## TASK REQUIREMENTS
Filter the records for lines holding the string "computer".

## INPUT DATA
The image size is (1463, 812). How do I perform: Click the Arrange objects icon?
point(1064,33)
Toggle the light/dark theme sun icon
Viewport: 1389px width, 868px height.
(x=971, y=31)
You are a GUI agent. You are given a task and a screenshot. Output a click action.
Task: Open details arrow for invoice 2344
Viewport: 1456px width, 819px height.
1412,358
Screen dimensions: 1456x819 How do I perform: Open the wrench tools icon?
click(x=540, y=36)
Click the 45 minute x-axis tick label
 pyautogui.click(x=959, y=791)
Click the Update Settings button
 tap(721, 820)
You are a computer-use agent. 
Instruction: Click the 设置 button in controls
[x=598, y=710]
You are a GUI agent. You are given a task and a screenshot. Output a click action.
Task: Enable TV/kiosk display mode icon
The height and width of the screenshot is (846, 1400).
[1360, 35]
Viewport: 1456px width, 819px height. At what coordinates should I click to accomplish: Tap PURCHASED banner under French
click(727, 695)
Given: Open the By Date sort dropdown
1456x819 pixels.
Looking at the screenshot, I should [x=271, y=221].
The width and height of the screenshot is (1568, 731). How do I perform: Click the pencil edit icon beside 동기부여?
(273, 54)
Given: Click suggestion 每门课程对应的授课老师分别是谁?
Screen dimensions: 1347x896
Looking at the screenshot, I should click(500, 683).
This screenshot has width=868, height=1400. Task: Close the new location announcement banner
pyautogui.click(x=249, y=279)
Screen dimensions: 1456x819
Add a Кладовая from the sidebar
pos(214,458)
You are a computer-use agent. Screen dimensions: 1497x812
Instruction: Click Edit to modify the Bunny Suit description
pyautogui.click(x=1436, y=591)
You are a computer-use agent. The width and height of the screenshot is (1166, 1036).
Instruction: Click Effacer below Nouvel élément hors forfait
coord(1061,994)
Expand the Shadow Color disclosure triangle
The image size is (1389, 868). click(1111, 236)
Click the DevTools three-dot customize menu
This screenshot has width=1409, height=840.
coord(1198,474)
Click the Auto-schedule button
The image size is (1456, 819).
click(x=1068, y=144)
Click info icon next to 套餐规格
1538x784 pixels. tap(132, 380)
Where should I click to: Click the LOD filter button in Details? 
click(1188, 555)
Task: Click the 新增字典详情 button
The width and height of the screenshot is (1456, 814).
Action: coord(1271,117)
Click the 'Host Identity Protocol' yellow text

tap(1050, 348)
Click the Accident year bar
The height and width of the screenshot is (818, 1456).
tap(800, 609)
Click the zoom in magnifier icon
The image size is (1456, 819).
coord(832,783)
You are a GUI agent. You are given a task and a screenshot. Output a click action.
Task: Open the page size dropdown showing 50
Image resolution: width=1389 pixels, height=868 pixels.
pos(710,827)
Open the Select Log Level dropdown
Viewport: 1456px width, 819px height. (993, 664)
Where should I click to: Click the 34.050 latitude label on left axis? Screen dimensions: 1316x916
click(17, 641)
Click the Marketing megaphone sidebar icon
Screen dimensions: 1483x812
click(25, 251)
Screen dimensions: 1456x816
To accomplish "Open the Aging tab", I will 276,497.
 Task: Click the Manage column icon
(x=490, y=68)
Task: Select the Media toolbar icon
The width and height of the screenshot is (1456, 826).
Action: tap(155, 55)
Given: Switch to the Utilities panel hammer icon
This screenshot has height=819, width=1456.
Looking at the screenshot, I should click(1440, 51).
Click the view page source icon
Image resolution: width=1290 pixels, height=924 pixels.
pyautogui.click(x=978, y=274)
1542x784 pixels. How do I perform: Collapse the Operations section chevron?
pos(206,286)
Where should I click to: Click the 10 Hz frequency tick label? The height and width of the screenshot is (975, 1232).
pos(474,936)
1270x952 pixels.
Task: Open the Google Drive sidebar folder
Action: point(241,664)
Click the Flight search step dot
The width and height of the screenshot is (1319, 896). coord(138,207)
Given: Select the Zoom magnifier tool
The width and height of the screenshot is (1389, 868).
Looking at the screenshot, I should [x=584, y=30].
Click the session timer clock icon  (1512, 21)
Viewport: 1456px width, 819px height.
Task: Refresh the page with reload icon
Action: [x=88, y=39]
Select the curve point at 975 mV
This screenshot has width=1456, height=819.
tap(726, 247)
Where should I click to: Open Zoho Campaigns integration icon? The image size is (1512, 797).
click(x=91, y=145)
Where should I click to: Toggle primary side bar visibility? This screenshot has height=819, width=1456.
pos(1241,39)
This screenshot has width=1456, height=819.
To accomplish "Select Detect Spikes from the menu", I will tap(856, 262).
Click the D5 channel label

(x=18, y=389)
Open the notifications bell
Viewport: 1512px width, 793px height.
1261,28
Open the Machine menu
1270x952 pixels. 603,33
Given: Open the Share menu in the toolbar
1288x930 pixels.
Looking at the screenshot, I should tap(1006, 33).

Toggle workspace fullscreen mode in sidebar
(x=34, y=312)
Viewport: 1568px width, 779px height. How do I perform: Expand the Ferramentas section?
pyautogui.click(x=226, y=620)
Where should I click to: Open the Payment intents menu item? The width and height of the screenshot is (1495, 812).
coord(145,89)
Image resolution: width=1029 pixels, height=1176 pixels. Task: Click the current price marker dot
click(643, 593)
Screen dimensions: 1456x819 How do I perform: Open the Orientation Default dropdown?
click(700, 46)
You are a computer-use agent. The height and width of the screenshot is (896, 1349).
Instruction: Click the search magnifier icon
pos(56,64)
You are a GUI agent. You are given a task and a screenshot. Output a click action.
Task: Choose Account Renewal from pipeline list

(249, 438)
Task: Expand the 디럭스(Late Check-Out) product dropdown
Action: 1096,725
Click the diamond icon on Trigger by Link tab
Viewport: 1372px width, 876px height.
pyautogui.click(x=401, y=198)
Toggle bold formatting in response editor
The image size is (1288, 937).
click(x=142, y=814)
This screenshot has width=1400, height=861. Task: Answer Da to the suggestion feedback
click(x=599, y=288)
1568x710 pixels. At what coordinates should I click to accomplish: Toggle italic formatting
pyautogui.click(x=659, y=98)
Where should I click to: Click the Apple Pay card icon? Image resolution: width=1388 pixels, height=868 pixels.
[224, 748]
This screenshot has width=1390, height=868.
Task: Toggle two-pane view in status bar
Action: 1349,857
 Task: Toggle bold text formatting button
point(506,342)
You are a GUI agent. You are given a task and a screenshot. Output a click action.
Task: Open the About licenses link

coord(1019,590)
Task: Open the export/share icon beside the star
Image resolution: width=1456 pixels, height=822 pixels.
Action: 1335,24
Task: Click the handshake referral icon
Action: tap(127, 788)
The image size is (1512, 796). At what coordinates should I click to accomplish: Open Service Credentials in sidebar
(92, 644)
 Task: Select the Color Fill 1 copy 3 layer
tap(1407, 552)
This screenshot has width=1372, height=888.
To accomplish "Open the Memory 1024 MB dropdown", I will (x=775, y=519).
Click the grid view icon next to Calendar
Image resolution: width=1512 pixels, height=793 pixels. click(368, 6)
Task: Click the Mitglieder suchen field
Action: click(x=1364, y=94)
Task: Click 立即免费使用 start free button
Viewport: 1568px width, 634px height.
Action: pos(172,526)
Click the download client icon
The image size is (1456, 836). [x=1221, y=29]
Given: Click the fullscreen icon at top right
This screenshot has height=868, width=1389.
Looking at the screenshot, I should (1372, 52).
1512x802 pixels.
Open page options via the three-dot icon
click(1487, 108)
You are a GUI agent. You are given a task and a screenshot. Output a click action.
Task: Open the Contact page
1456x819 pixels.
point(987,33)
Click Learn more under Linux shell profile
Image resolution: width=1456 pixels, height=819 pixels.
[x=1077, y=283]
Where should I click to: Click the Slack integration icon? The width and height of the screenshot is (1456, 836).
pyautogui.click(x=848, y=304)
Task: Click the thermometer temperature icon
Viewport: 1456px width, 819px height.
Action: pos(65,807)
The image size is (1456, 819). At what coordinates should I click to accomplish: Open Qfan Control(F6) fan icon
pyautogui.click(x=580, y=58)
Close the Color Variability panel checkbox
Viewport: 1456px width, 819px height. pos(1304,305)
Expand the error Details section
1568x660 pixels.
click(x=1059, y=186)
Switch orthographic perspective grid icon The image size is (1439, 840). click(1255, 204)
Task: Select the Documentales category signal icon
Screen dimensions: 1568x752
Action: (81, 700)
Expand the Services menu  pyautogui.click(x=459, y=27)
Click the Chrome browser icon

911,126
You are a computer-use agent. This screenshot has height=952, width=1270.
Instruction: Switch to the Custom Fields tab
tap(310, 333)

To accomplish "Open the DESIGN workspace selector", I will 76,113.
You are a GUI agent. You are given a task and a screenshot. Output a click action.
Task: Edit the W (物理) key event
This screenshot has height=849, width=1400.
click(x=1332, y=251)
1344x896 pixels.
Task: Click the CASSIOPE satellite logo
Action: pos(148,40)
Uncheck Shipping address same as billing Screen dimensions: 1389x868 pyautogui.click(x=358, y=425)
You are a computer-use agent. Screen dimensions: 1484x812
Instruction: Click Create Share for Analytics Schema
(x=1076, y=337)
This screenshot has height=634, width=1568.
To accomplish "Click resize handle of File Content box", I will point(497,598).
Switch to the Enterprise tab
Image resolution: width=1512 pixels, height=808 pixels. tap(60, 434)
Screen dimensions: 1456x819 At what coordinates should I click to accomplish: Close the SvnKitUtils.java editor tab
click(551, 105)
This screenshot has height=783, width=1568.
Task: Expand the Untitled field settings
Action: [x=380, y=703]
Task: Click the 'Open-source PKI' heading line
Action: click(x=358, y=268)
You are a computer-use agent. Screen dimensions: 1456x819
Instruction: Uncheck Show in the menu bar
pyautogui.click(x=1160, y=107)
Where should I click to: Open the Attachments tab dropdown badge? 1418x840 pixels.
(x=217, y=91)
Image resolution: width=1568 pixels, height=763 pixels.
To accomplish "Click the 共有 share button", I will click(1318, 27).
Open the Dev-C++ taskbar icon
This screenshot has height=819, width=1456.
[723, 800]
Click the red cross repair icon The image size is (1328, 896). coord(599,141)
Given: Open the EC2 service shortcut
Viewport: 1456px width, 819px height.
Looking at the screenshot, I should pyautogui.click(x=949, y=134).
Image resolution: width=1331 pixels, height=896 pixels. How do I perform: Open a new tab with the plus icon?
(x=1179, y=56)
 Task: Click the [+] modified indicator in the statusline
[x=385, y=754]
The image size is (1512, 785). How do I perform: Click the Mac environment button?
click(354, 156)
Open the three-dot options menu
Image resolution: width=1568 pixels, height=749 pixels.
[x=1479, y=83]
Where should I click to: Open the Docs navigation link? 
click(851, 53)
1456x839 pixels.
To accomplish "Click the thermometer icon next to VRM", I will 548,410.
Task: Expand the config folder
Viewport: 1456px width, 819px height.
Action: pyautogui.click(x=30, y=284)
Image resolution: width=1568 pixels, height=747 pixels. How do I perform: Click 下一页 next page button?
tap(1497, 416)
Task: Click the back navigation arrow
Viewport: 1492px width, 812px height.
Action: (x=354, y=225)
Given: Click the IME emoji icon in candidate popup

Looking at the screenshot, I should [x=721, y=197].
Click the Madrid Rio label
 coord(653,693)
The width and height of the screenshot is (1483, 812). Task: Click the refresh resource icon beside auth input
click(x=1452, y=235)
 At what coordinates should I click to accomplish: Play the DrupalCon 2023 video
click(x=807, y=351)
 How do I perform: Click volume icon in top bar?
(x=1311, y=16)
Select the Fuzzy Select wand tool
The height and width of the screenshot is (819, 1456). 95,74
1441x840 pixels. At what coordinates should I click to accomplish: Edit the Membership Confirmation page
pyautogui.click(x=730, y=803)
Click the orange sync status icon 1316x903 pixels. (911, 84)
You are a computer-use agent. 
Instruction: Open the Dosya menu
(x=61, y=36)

## WRITTEN REPLY
You are a computer-use agent. 
You are a computer-use agent. Screen dimensions: 1497x812
You are a computer-use agent. The width and height of the screenshot is (1166, 1036).
You are a computer-use agent. The height and width of the screenshot is (896, 1349).
You are a computer-use agent. This screenshot has height=952, width=1270.
You are a computer-use agent. Screen dimensions: 1484x812
You are a computer-use agent. Screen dimensions: 1456x819
You are a computer-use agent. 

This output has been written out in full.